■ **REQUIRED ACTION**
What is the number of lines in the listing that contain "Switch"? Give that number only.

[Start of section]

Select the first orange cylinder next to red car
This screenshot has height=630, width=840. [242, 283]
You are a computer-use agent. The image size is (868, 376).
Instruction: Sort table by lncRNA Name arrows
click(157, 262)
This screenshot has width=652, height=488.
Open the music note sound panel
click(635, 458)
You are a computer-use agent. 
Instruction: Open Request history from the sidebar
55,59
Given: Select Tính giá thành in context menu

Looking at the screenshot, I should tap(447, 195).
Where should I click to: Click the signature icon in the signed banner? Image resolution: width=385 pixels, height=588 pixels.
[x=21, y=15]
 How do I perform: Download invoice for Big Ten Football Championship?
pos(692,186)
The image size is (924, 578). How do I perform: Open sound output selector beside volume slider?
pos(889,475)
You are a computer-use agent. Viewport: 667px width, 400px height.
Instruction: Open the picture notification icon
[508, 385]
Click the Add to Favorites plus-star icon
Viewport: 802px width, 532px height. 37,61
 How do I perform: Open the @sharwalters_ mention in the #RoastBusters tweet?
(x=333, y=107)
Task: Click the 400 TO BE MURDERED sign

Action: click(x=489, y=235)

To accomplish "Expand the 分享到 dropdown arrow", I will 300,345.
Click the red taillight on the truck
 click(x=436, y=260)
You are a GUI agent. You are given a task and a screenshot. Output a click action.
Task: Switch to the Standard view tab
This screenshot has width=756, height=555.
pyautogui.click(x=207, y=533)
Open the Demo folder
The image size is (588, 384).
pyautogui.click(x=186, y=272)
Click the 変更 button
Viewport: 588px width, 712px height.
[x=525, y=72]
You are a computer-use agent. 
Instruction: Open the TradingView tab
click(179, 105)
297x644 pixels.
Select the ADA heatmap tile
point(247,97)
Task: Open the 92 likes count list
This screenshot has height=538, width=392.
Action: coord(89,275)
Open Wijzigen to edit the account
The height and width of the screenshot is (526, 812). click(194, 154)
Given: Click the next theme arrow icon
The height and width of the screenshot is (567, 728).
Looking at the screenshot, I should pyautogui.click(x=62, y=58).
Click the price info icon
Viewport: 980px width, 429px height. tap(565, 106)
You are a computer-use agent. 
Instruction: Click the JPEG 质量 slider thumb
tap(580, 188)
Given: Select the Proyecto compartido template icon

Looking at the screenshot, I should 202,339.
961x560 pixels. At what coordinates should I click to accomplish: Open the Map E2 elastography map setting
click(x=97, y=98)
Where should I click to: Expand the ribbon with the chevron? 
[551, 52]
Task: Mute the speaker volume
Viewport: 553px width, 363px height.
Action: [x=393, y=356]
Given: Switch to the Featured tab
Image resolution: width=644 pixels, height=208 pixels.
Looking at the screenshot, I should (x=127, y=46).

[End of section]

■ **ANSWER FOR THIS EXERCISE**
2